Le gouvernement met en place un dispositif inédit pour renforcer la protection des mineurs au sein de l’école. Le ministre de l’Éducation nationale, Édouard Geffray, a détaillé les contours d’une «liste noire» destinée à empêcher tout réemploi d’un agent public ayant eu un comportement déplacé avec des enfants, y compris en l’absence de condamnation judiciaire.
«Ça veut dire que nous aurons évincé un agent public, un surveillant, etc. en raison de son comportement avec les mineurs, quand bien même il n’aurait pas été condamné, il sera inscrit sur une liste qui empêchera toute forme de réemploi au sein de l’école», a expliqué le ministre. Cette mesure vise à combler un vide juridique : jusqu’à présent, un personnel sanctionné disciplinairement par l’Éducation nationale pouvait, après son exclusion, être recruté dans un autre établissement ou une autre académie sans que son passé ne soit connu.
Un fichier centralisé et systématique
Le fichier recensera tous les agents — enseignants, personnels de surveillance, d’éducation ou administratifs — qui ont fait l’objet d’une mesure d’éviction (licenciement, révocation, non-renouvellement de contrat) à la suite d’une procédure disciplinaire interne pour des faits en lien avec des mineurs. L’inscription ne nécessitera pas de décision de justice : elle reposera sur la procédure administrative interne, qui offre des garanties de contradictoire. Le ministre a insisté sur le caractère automatique et national de l’enregistrement, afin qu’aucune zone du territoire ne puisse permettre une «réinsertion silencieuse» d’un agent dangereux.

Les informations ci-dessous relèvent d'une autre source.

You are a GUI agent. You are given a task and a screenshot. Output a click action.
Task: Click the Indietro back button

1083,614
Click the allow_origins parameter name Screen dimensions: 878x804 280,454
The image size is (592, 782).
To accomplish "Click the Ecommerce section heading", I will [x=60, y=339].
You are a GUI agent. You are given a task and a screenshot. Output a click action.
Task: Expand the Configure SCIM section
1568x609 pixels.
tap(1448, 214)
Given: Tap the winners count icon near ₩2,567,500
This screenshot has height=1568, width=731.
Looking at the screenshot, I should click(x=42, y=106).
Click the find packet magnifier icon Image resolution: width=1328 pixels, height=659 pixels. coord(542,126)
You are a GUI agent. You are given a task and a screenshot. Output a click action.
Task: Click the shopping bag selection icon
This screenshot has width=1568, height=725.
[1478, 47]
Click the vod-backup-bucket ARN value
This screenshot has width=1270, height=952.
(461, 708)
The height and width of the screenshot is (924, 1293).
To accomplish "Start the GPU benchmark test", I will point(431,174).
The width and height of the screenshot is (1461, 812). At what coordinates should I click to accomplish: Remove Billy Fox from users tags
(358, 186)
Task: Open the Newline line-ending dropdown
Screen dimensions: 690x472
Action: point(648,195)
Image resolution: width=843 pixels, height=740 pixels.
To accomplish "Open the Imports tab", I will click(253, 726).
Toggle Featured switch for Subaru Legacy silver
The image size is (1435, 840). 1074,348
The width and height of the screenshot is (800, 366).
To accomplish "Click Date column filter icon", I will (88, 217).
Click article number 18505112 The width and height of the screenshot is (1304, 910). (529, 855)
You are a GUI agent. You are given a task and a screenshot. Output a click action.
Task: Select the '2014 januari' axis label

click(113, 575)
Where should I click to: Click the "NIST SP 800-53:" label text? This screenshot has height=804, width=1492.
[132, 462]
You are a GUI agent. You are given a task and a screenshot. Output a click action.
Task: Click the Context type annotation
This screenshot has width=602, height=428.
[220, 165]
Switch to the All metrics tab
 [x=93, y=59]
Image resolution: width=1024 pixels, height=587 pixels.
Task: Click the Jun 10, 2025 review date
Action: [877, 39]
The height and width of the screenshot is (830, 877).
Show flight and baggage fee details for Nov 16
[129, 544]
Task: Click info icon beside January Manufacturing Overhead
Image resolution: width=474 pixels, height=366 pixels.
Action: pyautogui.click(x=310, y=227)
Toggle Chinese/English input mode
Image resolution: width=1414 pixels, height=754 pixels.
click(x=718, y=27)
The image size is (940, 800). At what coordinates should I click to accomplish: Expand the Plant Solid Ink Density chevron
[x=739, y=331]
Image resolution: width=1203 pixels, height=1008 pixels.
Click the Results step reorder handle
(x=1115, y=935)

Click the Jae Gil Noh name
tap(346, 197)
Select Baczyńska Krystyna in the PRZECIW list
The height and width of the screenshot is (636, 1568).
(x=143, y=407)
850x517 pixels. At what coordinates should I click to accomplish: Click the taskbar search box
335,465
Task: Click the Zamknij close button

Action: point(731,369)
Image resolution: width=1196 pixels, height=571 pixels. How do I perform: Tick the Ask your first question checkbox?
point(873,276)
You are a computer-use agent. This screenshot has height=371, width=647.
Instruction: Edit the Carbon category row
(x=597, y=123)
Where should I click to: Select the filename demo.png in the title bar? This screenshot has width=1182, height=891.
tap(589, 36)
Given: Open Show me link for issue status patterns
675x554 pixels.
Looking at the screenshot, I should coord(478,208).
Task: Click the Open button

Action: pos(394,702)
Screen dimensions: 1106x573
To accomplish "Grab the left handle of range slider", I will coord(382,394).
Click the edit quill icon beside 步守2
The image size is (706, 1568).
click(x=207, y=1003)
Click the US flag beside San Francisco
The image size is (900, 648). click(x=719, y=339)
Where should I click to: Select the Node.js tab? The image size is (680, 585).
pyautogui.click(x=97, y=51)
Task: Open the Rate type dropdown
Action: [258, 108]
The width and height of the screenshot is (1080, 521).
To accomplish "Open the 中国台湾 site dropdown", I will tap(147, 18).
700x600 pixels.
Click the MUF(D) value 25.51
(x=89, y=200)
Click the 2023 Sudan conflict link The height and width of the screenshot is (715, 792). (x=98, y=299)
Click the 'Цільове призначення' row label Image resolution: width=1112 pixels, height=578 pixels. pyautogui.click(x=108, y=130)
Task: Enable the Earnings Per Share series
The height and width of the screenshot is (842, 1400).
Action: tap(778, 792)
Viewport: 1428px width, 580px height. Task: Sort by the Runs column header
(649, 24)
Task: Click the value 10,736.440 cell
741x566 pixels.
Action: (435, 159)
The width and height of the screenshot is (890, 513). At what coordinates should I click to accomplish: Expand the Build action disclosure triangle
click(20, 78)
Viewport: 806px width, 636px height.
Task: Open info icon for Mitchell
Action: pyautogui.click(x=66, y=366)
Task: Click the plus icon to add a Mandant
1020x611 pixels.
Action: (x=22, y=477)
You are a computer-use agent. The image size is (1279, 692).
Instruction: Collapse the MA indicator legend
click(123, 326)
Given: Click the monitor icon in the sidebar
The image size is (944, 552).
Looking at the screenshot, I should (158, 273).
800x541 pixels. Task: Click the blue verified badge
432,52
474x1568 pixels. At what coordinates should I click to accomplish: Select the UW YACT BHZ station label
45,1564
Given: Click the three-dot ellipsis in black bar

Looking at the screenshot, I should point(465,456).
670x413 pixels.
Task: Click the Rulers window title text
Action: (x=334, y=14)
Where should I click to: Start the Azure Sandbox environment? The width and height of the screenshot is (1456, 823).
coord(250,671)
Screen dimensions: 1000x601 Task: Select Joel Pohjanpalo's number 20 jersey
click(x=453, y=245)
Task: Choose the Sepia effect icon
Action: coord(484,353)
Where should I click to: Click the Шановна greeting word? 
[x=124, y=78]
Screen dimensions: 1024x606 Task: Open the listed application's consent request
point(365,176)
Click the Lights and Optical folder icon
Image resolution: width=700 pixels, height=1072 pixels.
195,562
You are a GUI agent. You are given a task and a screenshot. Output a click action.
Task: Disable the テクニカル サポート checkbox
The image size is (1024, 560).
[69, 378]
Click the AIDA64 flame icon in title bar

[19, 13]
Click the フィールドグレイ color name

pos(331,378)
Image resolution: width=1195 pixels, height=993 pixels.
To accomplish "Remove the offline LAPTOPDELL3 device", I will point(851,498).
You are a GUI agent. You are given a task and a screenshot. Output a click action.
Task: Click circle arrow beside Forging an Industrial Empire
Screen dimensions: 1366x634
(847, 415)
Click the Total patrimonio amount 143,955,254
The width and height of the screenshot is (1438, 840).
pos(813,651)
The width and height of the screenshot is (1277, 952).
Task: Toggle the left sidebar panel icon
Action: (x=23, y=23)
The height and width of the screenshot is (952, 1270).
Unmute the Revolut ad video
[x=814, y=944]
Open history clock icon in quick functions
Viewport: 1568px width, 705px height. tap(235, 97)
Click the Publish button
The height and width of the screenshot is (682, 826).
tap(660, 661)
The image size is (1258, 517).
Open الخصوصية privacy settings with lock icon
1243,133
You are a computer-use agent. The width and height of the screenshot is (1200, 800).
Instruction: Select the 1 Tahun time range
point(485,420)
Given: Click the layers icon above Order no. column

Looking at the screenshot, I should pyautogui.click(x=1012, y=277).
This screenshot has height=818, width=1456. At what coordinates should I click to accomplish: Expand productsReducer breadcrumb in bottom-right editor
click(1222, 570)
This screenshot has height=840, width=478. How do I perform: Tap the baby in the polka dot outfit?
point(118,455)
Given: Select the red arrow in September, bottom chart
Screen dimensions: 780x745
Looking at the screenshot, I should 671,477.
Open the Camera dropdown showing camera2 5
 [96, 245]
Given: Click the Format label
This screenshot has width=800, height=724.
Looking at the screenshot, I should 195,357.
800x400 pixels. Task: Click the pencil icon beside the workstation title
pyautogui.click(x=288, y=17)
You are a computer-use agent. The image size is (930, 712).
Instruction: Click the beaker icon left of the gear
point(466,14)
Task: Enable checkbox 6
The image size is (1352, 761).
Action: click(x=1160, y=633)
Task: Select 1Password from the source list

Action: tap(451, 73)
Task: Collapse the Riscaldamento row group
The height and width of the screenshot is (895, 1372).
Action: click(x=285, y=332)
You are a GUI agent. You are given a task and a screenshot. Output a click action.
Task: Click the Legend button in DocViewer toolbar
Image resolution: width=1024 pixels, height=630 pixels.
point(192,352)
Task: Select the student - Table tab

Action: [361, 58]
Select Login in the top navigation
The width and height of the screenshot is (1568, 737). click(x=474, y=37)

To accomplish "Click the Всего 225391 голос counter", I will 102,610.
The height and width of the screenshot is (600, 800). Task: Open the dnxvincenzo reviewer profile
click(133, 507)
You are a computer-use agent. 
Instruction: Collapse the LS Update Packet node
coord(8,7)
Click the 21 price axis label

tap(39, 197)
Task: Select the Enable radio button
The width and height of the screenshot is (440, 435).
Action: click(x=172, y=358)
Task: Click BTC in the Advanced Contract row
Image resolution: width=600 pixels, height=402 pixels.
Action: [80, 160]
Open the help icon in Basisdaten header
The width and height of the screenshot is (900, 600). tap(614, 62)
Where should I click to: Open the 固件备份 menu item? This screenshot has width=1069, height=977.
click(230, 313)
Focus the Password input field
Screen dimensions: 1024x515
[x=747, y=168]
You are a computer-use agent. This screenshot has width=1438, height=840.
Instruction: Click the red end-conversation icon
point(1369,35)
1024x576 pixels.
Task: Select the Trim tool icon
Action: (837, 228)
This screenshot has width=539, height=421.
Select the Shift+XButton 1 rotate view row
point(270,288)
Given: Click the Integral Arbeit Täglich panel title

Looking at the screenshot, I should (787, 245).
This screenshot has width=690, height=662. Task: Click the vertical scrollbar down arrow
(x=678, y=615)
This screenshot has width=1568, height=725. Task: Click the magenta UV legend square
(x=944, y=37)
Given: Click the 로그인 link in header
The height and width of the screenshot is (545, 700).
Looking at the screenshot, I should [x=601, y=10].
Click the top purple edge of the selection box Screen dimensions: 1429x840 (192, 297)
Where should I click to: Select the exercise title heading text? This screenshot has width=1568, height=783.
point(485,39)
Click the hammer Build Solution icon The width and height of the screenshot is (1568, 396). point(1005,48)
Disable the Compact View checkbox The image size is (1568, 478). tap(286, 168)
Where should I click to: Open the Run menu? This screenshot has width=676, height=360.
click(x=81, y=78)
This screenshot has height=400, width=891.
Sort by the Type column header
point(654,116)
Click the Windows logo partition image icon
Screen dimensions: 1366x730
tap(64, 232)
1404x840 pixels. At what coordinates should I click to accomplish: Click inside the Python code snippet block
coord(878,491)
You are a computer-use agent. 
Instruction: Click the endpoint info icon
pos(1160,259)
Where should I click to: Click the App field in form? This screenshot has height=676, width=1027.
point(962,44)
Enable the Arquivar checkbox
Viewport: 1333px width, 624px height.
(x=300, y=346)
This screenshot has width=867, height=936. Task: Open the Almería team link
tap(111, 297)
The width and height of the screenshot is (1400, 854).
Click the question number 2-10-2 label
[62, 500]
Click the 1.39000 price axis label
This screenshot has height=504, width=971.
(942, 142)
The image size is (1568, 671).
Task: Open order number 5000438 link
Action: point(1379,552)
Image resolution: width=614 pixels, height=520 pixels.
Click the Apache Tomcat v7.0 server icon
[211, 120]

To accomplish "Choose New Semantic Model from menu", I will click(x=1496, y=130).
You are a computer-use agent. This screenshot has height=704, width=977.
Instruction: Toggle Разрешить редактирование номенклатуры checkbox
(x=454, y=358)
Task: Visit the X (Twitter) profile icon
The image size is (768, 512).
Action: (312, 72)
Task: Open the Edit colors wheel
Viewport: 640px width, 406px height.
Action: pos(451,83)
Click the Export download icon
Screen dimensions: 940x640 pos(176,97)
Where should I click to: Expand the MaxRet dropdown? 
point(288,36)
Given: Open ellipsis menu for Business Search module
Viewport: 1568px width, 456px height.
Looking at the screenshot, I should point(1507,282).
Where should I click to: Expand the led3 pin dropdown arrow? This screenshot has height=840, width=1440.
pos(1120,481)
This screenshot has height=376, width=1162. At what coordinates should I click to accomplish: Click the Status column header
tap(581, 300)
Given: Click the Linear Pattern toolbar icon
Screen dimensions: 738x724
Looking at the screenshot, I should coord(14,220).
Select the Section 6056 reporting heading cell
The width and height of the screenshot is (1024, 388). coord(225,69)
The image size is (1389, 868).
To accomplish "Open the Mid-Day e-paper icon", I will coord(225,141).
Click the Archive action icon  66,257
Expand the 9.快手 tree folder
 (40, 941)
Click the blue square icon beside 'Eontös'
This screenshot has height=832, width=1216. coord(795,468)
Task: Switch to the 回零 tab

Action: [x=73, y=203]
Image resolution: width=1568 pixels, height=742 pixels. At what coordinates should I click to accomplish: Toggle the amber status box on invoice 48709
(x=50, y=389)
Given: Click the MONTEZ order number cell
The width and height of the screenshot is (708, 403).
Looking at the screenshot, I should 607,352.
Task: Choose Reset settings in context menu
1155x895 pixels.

Le champ des personnes concernées
Le dispositif s’applique à tous les personnels de l’éducation nationale, quel que soit leur statut (fonctionnaires titulaires, contractuels, vacataires). Les assistants d’éducation, les accompagnants d’élèves en situation de handicap (AESH), les personnels de restauration scolaire et les intervenants extérieurs sous contrat pourraient également être concernés, selon les modalités qui seront précisées dans le texte réglementaire attendu dans les prochaines semaines. Le ministre a précisé que les faits visés incluent «les violences, les agressions sexuelles, le harcèlement, mais aussi tout comportement déplacé grave envers un mineur».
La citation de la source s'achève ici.